Trading is a zero sum game. It takes ‘losers’ to give ‘winners’ their profits. For example from Yahoo! Finance:

“China stands to lose at least 100 million US dollars on the London Metal Exchange after a bet by a state commodities trader went spectacularly wrong, a press report says. Citing a source close to China’s State Reserve Bureau (SRB), the South China Morning Post reported that SRB copper futures trader Liu Qibing took short positions equal to about 130,000 metric tonnes of copper in July and August. At the time, Liu paid about 3,300 dollars a tonne, expecting the price of copper to decline. Copper prices for delivery in three months’ time are now about 4,119 dollars a tonne, the paper said. “Liu disappeared from the market in early October and that week the bureau recovered about 50,000 tonnes of short positions on the London Metal Exchange, which pushed prices up to about 3,800 dollars a tonne,” the source said. “He has been singled out by the bureau as a scapegoat, but he was only acting according to bureau regulations and procedures.”

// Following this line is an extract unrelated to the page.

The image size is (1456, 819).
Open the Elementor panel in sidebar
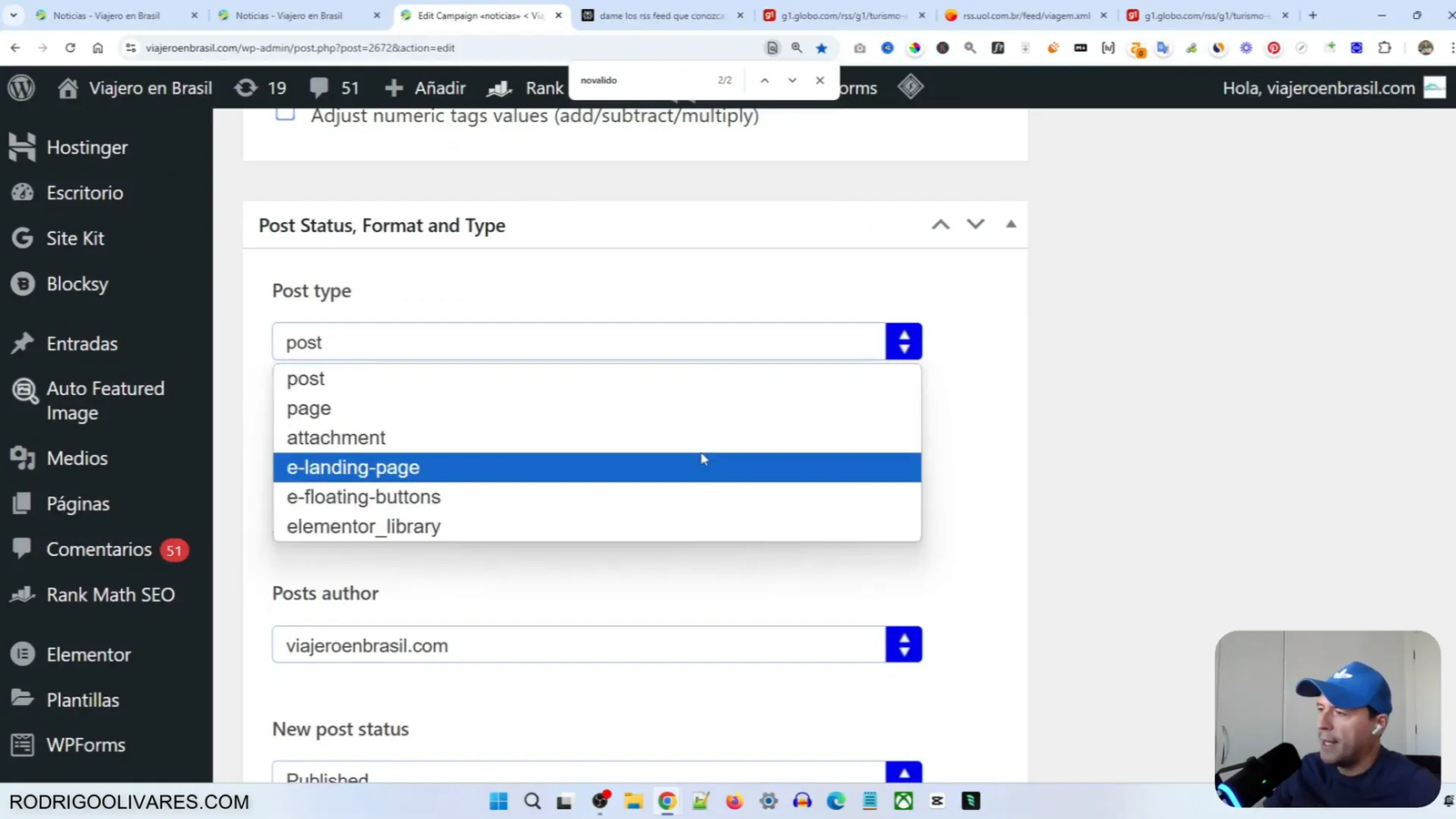[87, 653]
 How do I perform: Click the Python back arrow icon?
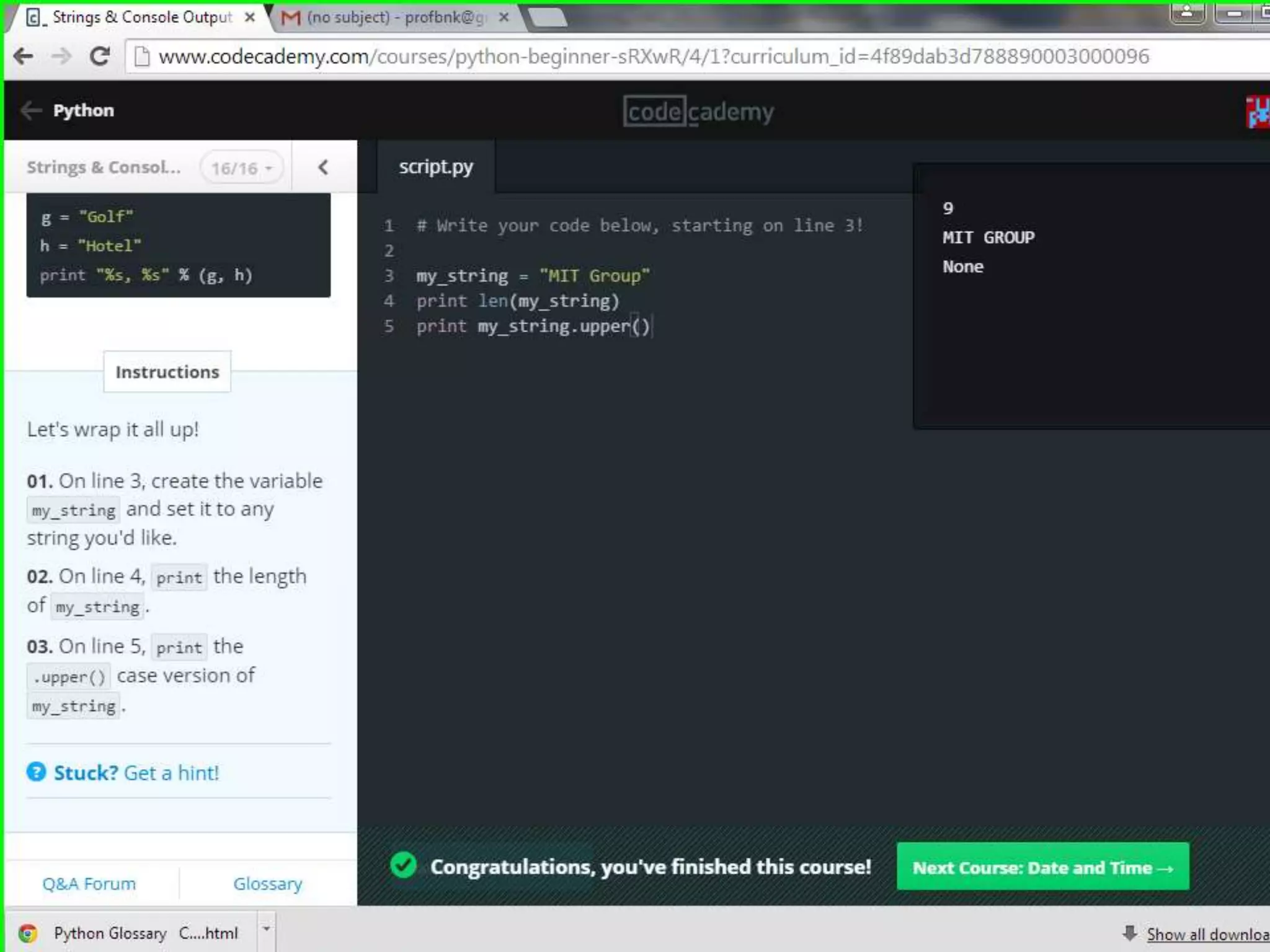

“Copper prices have soared this year, rising more than 30 percent, and on Monday they hit a record high of 4,132 dollars per tonne. Other reports say Liu may have acquired positions of up to 600,000 tonnes of copper and losses could be much higher when contracts expire on December 21. “The market’s got the bit between the teeth now and what the Chinese will be realising is that London likes nothing better than kicking someone when they’re down,” the report quoted Alastair Clayton, executive chairman of London-listed copper developer South China Resources as saying. Liu has also won comparisons with Yasuo Hamanaka, a Japanese trader who lost 2.6 billion dollars for Sumitomo Corporation in 1996 and the mainland’s Singapore-listed China Aviation Oil which recently went under after losing 550 million dollars through derivatives trades that turned sour. The newspaper said Liu, who is in his 40s and who has been a metals trader for more than 10 years, is on a leave of absence from the bureau. He is believed to be at home in Shanghai. China, a huge consumer of copper, has in recent weeks tried to cool the price by drawing down some of its stocks. In theory this should have made the price fall and Liu was apparently banking on this happening by taking out what are known as short positions — selling copper he did not have in the hope of buying back his underlying commitments more cheaply in the future. Officials with the general office of the SRB, which is in charge of the country’s metals reserves, had repeatedly denied that Liu worked for them. However, traders in London and China told AFP Liu did indeed exist and, according to his business card, had headed the Beijing-based State Regulation Centre of Supplies Reserve (SRCSR), the state agency contracted to execute trades on behalf of the SRB.”